New Metrics MT-2 MAX CF (Capacity Factor) is the ratio of the maximum amount of work that can be accomplished using 2 threads to the amount of work that would have been accomplished with 1 thread MT-2 Max CF is workload dependent (the max value is 2 and IBM expects average values of about 1.4) The MT-2 CF is the ratio of the maximum amount of work that has been accomplished using 1 or 2 threads to the amount of work that would have been accomplished with multithreading turned off The Average Thread Density shows the average number of threads that have been simultaneously active in the measured interval

SMT2 Benefits • SMT delivers more throughput per core, therefore more capacity • Less power and cooling required per unit of capacity • But an individual SMT2 thread is slower than a single thread would be (we’ll see why in a minute) • If an SMT2 core provides 140% of the capacity of a single thread, then two threads will (on average) each run at 70% of the single-thread speed when both threads are active • Increased sharing of low-level resources by threads makes the amount of work that a thread can do dependent on what else the core is doing

What Causes the Slowdown? • A major cause is the sharing of processor cache • On recent System z processors, there are two levels of cache that are private to each core (L1 and L2) • If a core has more than one thread, these caches will be shared across both threads • Each thread is forced to get by with a smaller footprint in these caches and so incurs more L1 and L2 misses than if the caches were not shared • Other resources must also be shared: • The execution pipes • The translation lookaside buffer (TLB) • Physical General Purpose Registers • Store Buffers and other resources on the core

What to Expect • Actual throughput for SMT2 can range from less than 100% to close to 200%, depending upon the usage of the shared resources • If programs running on the same core utilize the same resources (competing), they will run slower than before • If programs use different resources (complimentary), they can run close to the ideal maximum speed • Running the same application multiple times shows less repeatable CPU usage because it may run in differing environments

What Did RBC See? Using 3 LPARs as a sample…. There was no noticeable response time or task delay impact with “slower” SMT2 zIIP threads There was no zIIP CPU consumption or chargeback volume change We realized approximately 10% reduction in relative physical zIIP utilization on a large LPAR, but only 3% reduction on smaller LPARs. The overall weighted zIIP capacity utilization benefit from SMT2 across all large and small LPARs was about 8% (compare to IBM’s claim of expected 25%-40% zIIP capacity benefit from SMT2). No major issues (23 LPARs converted with 17 left to go)

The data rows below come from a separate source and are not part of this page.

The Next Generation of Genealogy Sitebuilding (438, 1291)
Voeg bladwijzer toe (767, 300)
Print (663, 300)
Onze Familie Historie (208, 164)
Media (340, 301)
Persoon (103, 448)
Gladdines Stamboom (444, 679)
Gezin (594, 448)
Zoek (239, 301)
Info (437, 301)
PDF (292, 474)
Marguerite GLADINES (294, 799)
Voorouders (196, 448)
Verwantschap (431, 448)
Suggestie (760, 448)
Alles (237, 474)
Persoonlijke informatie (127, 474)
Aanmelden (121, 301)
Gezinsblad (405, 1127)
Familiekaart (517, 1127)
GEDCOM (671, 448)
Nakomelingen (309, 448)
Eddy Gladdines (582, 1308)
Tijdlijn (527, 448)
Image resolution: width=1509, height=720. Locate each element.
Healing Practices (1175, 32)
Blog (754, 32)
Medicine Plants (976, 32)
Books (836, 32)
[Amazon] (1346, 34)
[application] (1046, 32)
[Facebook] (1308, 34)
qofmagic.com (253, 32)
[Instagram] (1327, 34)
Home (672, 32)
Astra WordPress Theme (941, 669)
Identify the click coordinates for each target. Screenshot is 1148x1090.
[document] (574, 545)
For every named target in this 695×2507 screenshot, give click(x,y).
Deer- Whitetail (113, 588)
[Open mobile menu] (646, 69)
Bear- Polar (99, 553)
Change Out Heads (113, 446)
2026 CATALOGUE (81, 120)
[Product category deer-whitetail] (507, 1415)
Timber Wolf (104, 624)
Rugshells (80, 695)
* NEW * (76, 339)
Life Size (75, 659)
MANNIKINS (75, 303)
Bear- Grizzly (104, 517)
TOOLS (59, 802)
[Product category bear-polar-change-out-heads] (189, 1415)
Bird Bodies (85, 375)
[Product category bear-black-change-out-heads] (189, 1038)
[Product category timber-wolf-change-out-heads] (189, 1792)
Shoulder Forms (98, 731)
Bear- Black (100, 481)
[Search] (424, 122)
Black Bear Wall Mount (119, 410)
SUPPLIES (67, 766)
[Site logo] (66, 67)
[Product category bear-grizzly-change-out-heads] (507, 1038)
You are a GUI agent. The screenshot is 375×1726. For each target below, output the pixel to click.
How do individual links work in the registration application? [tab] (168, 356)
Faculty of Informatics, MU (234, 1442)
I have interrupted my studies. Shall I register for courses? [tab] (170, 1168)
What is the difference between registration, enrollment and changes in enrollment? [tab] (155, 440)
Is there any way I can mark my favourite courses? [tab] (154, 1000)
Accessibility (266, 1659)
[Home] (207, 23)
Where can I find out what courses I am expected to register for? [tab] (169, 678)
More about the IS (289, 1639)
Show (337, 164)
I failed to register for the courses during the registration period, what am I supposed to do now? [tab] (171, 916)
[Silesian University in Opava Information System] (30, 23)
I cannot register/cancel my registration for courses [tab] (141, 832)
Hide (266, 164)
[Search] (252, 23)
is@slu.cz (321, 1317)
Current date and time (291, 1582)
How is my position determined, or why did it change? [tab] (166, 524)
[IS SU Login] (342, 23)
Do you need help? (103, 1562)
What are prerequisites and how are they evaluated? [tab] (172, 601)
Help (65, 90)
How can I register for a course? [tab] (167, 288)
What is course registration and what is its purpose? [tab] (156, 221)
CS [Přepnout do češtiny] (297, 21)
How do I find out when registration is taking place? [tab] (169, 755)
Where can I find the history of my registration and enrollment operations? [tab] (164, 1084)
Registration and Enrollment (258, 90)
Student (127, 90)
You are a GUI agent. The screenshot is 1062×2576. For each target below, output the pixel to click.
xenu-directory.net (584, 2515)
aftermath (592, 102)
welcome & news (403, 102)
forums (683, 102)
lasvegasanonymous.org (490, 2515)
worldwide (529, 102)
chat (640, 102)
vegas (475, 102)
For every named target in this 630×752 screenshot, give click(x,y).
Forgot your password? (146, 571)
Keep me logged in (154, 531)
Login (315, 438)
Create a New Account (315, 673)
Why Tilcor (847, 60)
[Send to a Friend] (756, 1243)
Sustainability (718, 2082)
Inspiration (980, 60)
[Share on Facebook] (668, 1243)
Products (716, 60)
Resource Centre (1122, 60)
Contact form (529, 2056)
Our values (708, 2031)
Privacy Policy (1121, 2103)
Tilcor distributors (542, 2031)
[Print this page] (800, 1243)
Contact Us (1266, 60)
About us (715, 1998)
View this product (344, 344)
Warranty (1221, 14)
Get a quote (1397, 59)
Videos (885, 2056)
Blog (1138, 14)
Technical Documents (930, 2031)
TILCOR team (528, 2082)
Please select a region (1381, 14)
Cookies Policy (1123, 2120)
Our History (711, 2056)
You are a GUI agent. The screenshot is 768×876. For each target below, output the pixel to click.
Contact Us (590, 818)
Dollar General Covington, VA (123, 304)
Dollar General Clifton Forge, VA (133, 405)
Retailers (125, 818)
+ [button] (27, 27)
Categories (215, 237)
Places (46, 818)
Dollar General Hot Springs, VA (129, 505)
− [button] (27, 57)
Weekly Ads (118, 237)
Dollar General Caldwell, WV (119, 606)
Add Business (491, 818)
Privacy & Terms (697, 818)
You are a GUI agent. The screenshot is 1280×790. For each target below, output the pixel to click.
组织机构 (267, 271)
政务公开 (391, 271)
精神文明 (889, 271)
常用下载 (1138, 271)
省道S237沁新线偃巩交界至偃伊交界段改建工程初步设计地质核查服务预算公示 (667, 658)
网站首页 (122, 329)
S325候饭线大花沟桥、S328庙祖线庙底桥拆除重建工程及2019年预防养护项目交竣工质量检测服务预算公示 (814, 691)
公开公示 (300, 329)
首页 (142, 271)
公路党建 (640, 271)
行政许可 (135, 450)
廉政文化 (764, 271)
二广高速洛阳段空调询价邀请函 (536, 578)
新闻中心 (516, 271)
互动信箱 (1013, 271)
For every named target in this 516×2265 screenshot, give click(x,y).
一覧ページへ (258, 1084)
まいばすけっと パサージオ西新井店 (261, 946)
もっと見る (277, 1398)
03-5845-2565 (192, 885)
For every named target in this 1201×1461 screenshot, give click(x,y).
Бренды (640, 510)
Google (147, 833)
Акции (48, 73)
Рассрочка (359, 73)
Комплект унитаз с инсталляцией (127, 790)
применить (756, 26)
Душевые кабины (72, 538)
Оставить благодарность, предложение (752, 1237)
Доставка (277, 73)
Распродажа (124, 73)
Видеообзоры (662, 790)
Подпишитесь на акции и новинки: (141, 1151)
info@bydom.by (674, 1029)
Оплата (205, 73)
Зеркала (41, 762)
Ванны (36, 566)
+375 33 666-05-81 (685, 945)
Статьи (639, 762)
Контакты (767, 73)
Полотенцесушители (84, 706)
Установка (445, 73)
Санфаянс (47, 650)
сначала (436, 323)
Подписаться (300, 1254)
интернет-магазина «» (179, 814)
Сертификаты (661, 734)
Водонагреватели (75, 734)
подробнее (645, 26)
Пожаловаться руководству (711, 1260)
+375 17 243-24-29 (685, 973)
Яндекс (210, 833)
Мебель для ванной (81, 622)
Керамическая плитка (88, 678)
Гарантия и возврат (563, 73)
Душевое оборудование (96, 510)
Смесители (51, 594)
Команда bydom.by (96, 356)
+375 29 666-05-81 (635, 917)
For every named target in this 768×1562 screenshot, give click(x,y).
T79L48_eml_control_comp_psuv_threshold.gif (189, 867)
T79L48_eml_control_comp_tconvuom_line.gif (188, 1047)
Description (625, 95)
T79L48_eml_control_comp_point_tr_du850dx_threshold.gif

What Does the Future Hold? Other platforms have had SMTx for years IBM currently only supports SMT2 on a zIIP IBM future support?

Considerations Vendors need to catch up with SMT2 IBM (RMF PTF) MXG May have to make reporting changes internally

Recommendations / Summary SMT2 should be explored in order to exploit capacity and throughput improvements on a z13 Enable SMT2 in a formal and controlled manner Compare before/after metrics carefully Workload drives results/benefits Your mileage will vary

References There are various CMG and SHARE papers available on the Internet IBM marketing/technical material EPV white papers Google “SMT2 z13”

Q&A and Discussion Are you on z13 boxes? Has your company implemented SMT2? If not, why not? If so, what did you see?